Strategies and research strides
India has been battling Tuberculosis for fifty years, despite implementing several TB control programs. On the other hand, India is also a significant contributor to TB research. For the past few years, scientists are aggressively looking for better, economical, and portable TB diagnostic devices. In parallel, research strides in targeted therapies like vaccines, gene therapy, treatment tracking and effectiveness of care with advanced technologies, is helping in taming the disease.
Molecular analysis of the sputum sample is a standard method for TB detection. Early diagnosis of presumptive TB is a crucial step in arresting the disease spread. GeneXpert is a highly reliable and standardised molecular analysis tool often sought after for screening of TB. This highly advanced machine is set up widely across India. However, the testing cost (about ₹1,500) is not a viable option for many in impoverished and rural areas — from where the disease incidences are more. Also, the infrastructural costs of the machine are high, and it requires trained personnel to operate it.
To overcome these difficulties, the National Strategic Plan for TB of 2017-2025 encouraged the development of innovative diagnostic tools. One among them the MolBio kit proved its mettle in being on par with GeneXpert. MolBio TB kit is a portable device that works on the molecular diagnostic method of PCR technology. It can accurately detect active TB infection from a single sputum sample. Moreover, the equipment is easy to operate, checks for drug resistance and gives the results in less than two hours. The demonstrated merits of the kit earned recognition by WHO and are now widely distributed as a primary TB diagnostic tool across Asia.
To cite another example, FLIPP-NAAT is a promising diagnostic device that draws attention. The prototype, released recently, is a compact strip-like device that can be stacked and transported easily in TB surveillance vans to penetrate into far-flung regions. FLIPP-NAAT has the potential to drastically reduce TB screening costs as the design uses minimal reaction agents for testing.
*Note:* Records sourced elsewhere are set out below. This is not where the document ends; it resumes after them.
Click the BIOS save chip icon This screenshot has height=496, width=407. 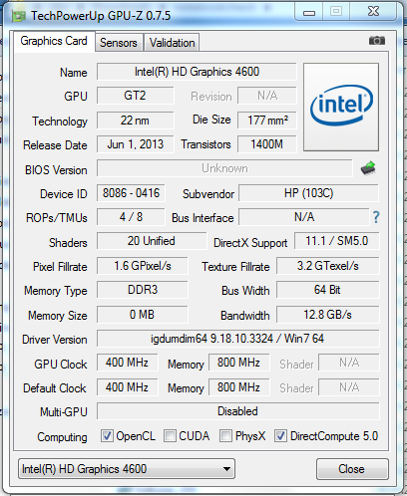coord(368,168)
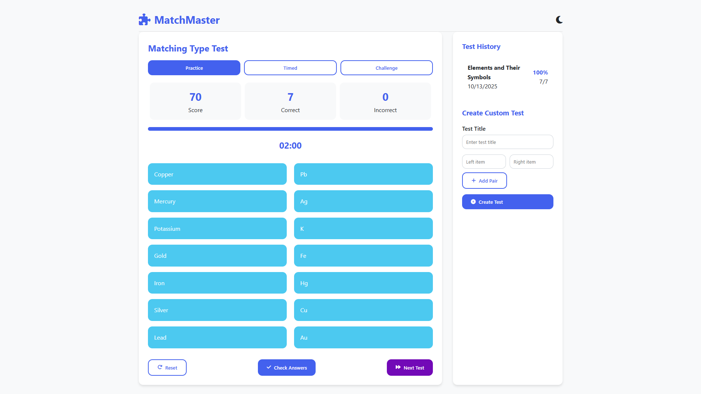Screen dimensions: 701x394
Task: Click the Reset button's circular arrow icon
Action: 160,367
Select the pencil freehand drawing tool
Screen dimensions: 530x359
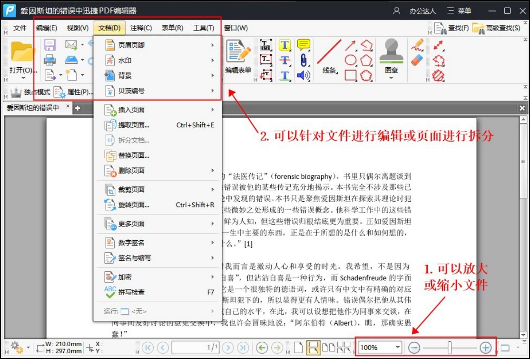[417, 44]
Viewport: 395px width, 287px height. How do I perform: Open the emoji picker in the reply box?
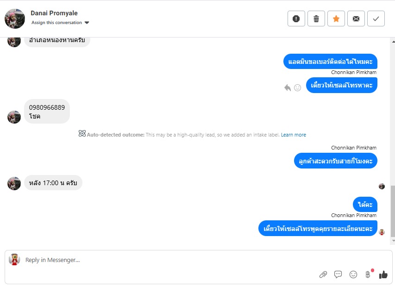click(x=353, y=275)
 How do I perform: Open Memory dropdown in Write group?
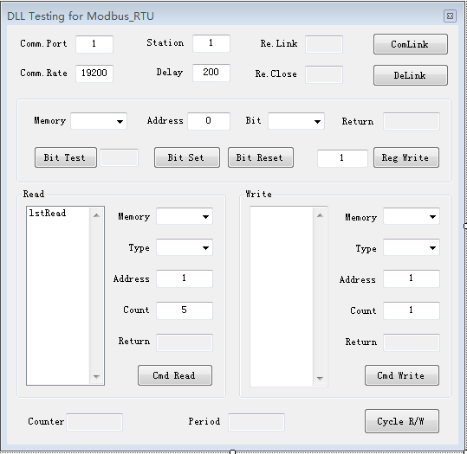tap(412, 216)
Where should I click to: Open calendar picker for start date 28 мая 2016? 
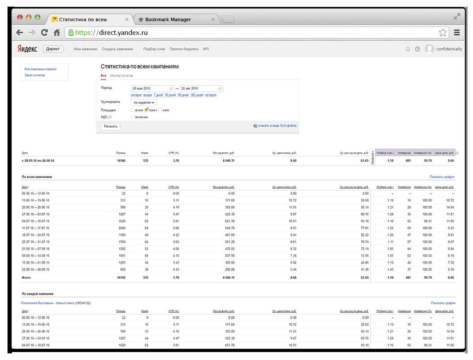[171, 88]
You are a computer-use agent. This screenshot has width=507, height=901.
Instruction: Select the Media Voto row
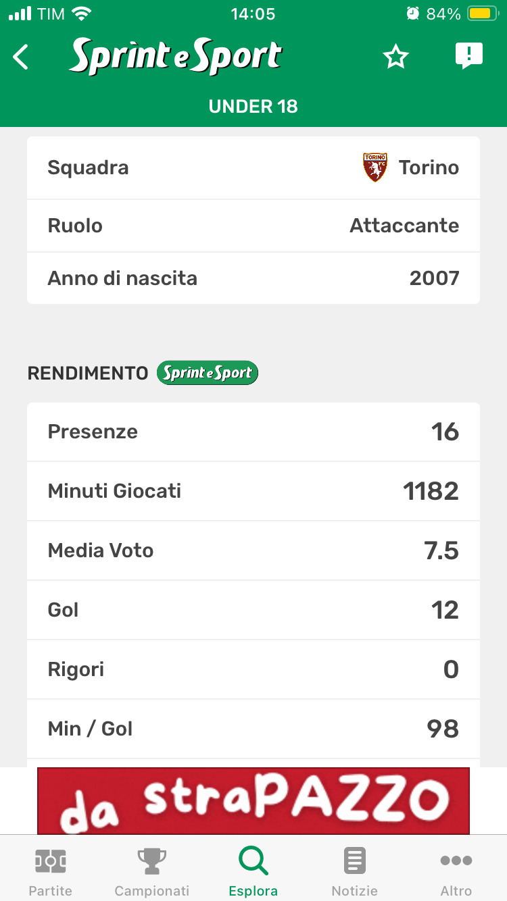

Tiny reaction wells hold dried fluorescent reagents which react with the infectious bacterial DNA in the sputum samples. When the pathogen is detected, the chemical reaction gives off a green glow. The radiation is identified with a simple UV lamp and a mobile camera. Associated software and applications give a simple readout.
The biggest casualty
Many such relentless and innovative research advances came to a rude halt due to the novel coronavirus outbreak. The world shifted gears to tackle the devastating challenges from the pandemic, adversely disrupting TB services. The impact pushed the treatment, awareness drives, research and patient care to the backseat.
“As lockdowns and restrictions ease, there is a huge surge in people seeking TB and COVID care,” says Dr Pai. The pandemic is overwhelming the medical services such that TB wards and hospitals have turned into COVID centres. The public sector is still dealing with the epidemic, while the private sector is not functioning at normal capacity. There is an overall reluctance to treat patients with cough and fever, while the treatment expenses are mounting.
“It is critical for the National TB Elimination Programme to resume routine TB services. There is an urgent need to integrate TB and COVID-19 testing, and be creative about engaging the private health sector to augment public TB services,” suggests Dr Pai.
Lurking in the dark, Tuberculosis is silently spreading its tentacles, poised to consume the world in its deadly grip, yet again. It is time to make haste and gain ground before this fatal disease derails the many decades of painstaking efforts made in containing it.